Había dormido tan mal esa noche, que no sabía realmente si me había despertado o no. Se ve que el colchón no era demasiado bueno. Por suerte había traído mi almohada, asegurándome así no contracturarme el cuello. Pero no pude evitar el resto de los dolores en la espalda.
Los demás seguían durmiendo, así que bajé de la cama lo más despacio y silenciosamente posible y fui al living.
Me preparé una tostada y puse la pava al fuego. Como pasa comúnmente con pavas ajenas, nunca sabes exactamente cuando está a punto de hervir el agua. Por eso permanecí parada al lado de la hornalla, levantando la tapa cada dos por tres. Con mi tostada y el mate a punto me senté en la cabecera de la mesa de madera maciza y rústica, no sin antes abrir de par en par, las cortinas de tela, dejando ver de fondo el magnifico paisaje.
Una vez que mis ojos se acostumbraron a la gran claridad que inundó el recinto, me quede contemplando la típica postal que se vende en tiendas y aeropuertos, mientras desayunaba. Creo que fue en ese momento cuando comprendí porque cobraban más caras las cabañas con vista al lago. No es que antes no lo hubiese entendido, es que ahora, viéndolo frente a frente, en el silencio del living y sin otra distracción, lo pude sentir. Fue una conexión directa. Contemplé cada uno de los pinos, primero los que estaban más cerca, que parecían miles de veces más grandes que los del fondo. También los pinitos de ramas más delgadas y de un color ocre, bien otoñales. El lago iba abrazando las distintas bahías, y su calmo pero enérgico movimiento en el agua, daba cuenta del viento que viajaba por el aire.
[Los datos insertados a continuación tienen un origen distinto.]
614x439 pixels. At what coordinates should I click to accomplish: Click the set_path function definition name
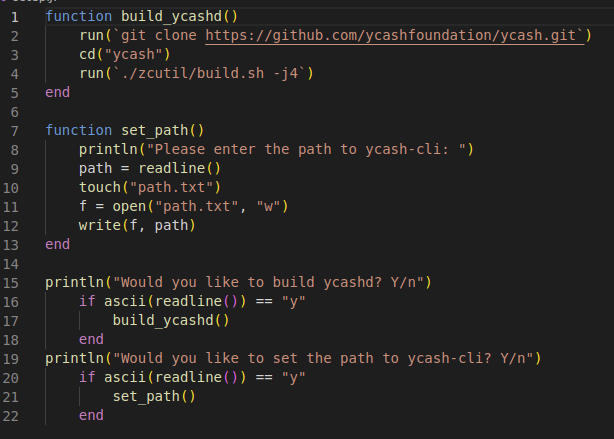coord(155,130)
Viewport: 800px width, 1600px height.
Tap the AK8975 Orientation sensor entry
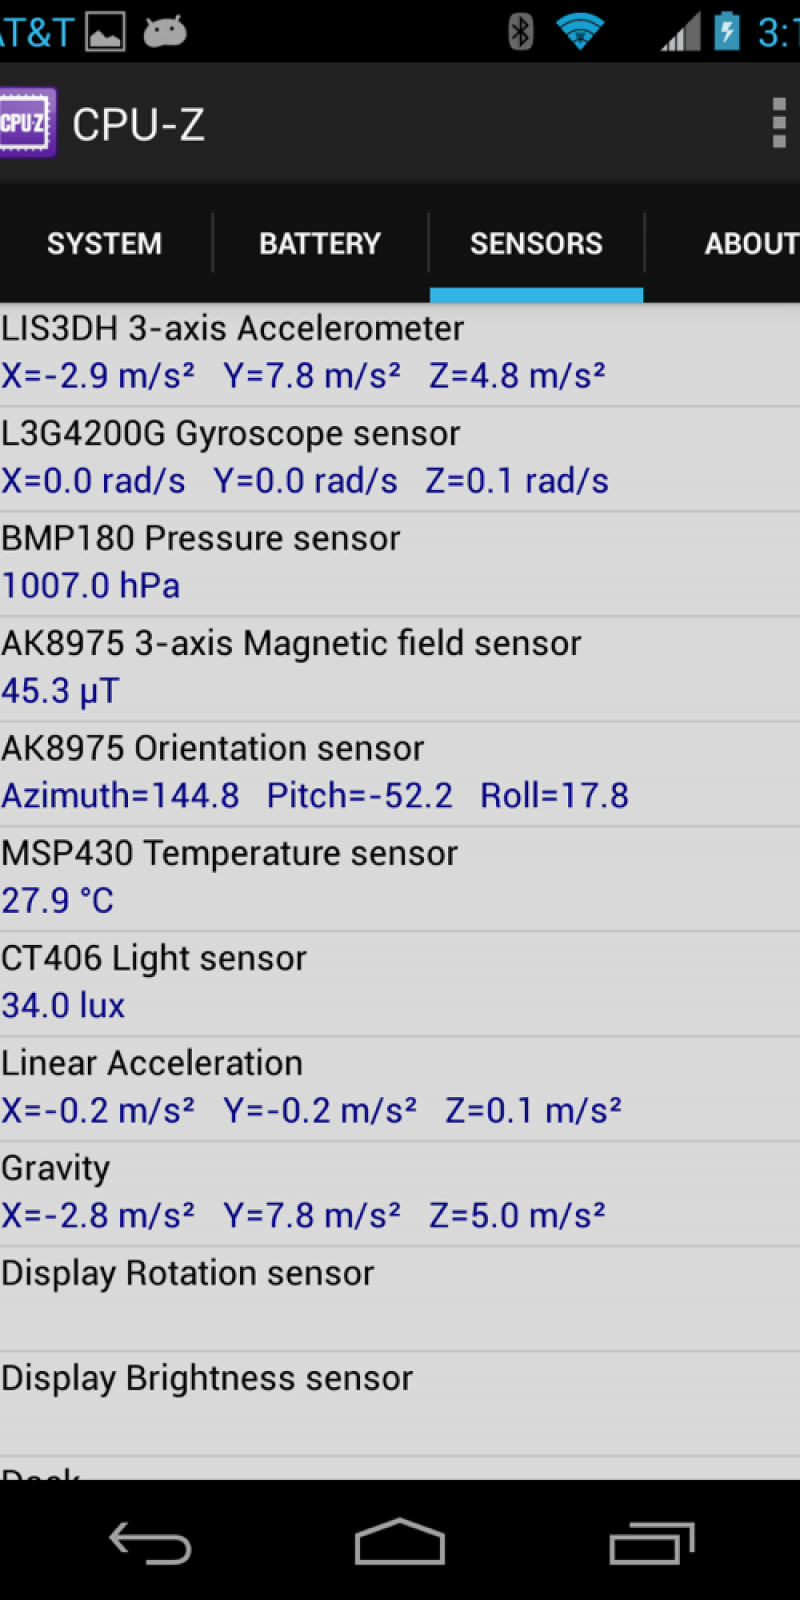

Como límite superior, las nubes que se confundían con las montañas del fondo. Hasta me pareció ver un dragón que asomaba la cabeza y luego se sumergió en el lago, dejando ver su gran cola detrás. Me froté los ojos y volví a fijar la vista en el lago. Pero no lo volví a ver. Seguramente sigo durmiendo, pensé. Y volví a la cama.